强化学习 gridworld P77 模拟

import numpy as numpy
from tabulate import tabulate

class State: # class for each unit on the game
    def __init__(self, _id):
        if _id != 0:
            self.value = 0
        elif _id == 0:
            self.value = 0
        self.id = _id
        self.left_bound = max(1, (self.id // 4) * 4)  # save the left border
        self.right_bound =  min(14, (self.id // 4) * 4 + 3) # save the right border
        self.nextS = [self.move('L'), self.move('R'), self.move('U'), self.move('D')]


    def move(self, u):  # get next S
        if u == 'L':  # move left
            if self.id - 1 >= self.left_bound:
                return self.id - 1
            elif self.id - 1 == 0:
                return 0
            else:
                return self.id
        if u == 'R':  # move right
            if self.id + 1 <= self.right_bound:
                return self.id + 1
            elif self.id + 1 == 15:
                return 0
            else:
                return self.id
        if u == 'U':  # move up
            if self.id - 4 >= 1:
                return self.id - 4
            elif self.id - 4 == 0:
                return 0
            else:
                return self.id
        if u == 'D':  # move down
            if self.id + 4 <= 14:
                return self.id + 4
            elif self.id + 4 == 15:
                return 0
            else:
                return self.id

    def update(self, S):  # S is the whole set of the States.
        V = 0
        for i in range(0, 4):
            V += S[self.nextS[i]].value
        # print("update id " + str(self.id))
        # print("for the " + str(self.nextS[i]))
        # print("old value" + str(self.value))
        # print("new value" + str(S[self.nextS[i]].value))
        self.value = -1+0.25 * V

def train(k=10):
    V  = []
    S_T = State(0)
    S = {0: S_T}
    for j in range(1, 15):
        S[j] = State(j)
    for loop in range(k):
        if loop>=1000 and loop%1000 == 0:
            print("Training "+str(loop)+"'s loop.......Remaining: "+str(k-loop)+ " loops")
        n = numpy.random.random()
        if n > 0.5:
            for j in range(1, 15):
                S[j].update(S)
        else:
            for j in range(14, 0, -1):
                S[j].update(S)

**练习任务 A**
列出 gridworld 模拟代码中 State 类的 __init__ 方法为 self 设置的全部属性名。
gridworld 模拟代码与后面的数据行出自不同来源。

**所给数据行**
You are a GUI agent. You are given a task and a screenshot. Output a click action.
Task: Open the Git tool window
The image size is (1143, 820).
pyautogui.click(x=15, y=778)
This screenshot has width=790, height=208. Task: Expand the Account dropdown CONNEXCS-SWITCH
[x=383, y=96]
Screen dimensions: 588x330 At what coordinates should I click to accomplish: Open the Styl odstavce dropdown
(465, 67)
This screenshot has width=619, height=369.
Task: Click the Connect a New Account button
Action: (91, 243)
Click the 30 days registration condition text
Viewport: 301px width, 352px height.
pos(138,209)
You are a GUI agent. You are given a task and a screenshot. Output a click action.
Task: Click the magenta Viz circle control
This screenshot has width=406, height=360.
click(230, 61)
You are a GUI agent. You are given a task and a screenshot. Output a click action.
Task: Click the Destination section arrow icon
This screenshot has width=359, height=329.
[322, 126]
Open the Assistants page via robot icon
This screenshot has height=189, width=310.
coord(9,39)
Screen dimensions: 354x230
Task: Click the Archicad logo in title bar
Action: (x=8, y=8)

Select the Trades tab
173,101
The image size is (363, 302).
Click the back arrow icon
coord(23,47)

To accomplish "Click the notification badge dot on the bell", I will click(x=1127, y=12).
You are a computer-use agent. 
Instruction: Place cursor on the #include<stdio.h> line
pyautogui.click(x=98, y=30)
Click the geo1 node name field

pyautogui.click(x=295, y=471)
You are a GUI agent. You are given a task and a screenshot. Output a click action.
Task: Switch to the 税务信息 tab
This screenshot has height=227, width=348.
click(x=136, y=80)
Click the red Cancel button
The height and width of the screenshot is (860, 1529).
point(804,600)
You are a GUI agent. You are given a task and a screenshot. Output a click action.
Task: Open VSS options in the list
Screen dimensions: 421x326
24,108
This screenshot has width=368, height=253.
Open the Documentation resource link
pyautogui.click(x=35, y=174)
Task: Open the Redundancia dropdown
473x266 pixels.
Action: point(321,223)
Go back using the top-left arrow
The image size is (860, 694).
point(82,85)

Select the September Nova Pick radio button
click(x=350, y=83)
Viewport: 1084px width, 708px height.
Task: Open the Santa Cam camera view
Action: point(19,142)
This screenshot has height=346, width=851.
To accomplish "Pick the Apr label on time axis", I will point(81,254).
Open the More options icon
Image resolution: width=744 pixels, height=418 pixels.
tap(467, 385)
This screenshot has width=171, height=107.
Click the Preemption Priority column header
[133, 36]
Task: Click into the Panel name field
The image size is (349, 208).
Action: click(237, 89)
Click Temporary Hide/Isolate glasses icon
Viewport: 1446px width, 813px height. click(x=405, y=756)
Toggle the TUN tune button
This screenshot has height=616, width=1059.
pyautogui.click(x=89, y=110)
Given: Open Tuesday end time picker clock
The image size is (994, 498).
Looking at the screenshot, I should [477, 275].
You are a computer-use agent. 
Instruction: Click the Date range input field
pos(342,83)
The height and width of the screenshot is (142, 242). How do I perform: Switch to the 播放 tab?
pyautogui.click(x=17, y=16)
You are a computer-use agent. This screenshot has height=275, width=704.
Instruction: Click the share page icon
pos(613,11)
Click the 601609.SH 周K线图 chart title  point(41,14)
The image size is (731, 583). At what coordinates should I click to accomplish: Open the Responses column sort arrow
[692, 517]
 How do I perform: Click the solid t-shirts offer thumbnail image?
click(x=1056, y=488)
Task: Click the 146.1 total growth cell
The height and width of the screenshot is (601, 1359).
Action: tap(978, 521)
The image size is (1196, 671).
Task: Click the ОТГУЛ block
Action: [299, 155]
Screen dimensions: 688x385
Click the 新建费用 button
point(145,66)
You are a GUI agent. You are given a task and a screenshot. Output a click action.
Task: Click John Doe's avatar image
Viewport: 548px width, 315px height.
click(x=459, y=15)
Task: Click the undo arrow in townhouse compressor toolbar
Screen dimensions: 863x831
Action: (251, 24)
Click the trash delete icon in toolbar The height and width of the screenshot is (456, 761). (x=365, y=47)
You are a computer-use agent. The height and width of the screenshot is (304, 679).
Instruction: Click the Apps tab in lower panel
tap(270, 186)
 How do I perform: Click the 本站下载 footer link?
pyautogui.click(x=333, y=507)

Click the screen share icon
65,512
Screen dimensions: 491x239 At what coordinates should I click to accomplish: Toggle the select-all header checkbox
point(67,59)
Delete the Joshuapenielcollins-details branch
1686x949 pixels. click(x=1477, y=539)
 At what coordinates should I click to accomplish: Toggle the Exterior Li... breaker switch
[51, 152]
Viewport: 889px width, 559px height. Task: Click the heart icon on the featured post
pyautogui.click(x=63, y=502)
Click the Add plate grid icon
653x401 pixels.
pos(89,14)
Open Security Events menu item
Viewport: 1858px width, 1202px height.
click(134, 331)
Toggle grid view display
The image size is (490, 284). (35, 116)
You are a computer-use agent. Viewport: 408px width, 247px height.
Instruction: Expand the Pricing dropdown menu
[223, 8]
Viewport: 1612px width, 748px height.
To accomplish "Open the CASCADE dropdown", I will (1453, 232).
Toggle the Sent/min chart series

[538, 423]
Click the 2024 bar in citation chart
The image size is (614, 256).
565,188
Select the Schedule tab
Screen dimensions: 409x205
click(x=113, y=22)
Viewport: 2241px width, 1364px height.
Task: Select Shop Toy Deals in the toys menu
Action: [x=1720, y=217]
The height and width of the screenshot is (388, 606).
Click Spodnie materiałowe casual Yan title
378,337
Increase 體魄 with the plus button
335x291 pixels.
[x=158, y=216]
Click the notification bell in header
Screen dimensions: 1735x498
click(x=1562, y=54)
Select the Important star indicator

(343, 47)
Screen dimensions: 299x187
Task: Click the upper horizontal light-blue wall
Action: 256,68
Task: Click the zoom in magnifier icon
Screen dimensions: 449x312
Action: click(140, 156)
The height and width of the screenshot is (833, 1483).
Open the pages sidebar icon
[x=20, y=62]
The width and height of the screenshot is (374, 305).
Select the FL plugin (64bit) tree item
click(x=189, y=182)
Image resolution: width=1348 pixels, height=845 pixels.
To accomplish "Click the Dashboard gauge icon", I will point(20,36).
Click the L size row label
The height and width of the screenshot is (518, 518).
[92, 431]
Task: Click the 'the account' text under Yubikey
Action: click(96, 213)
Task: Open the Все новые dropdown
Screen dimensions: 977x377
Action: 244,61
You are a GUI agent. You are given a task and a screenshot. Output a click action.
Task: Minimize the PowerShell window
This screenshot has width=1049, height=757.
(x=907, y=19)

**练习任务 B**
逐字复现数据行中的一段，从含有“Delete the Joshuapenielcollins-details branch”的那一行开始，到含有“The image size is (490, 284). (35, 116)”的那一行结束，首尾两行均包括在内。

**任务结果 A**
value、id、left_bound、right_bound、nextS

**任务结果 B**
Delete the Joshuapenielcollins-details branch
1686x949 pixels. click(x=1477, y=539)
 At what coordinates should I click to accomplish: Toggle the Exterior Li... breaker switch
[51, 152]
Viewport: 889px width, 559px height. Task: Click the heart icon on the featured post
pyautogui.click(x=63, y=502)
Click the Add plate grid icon
653x401 pixels.
pos(89,14)
Open Security Events menu item
Viewport: 1858px width, 1202px height.
click(134, 331)
Toggle grid view display
The image size is (490, 284). (35, 116)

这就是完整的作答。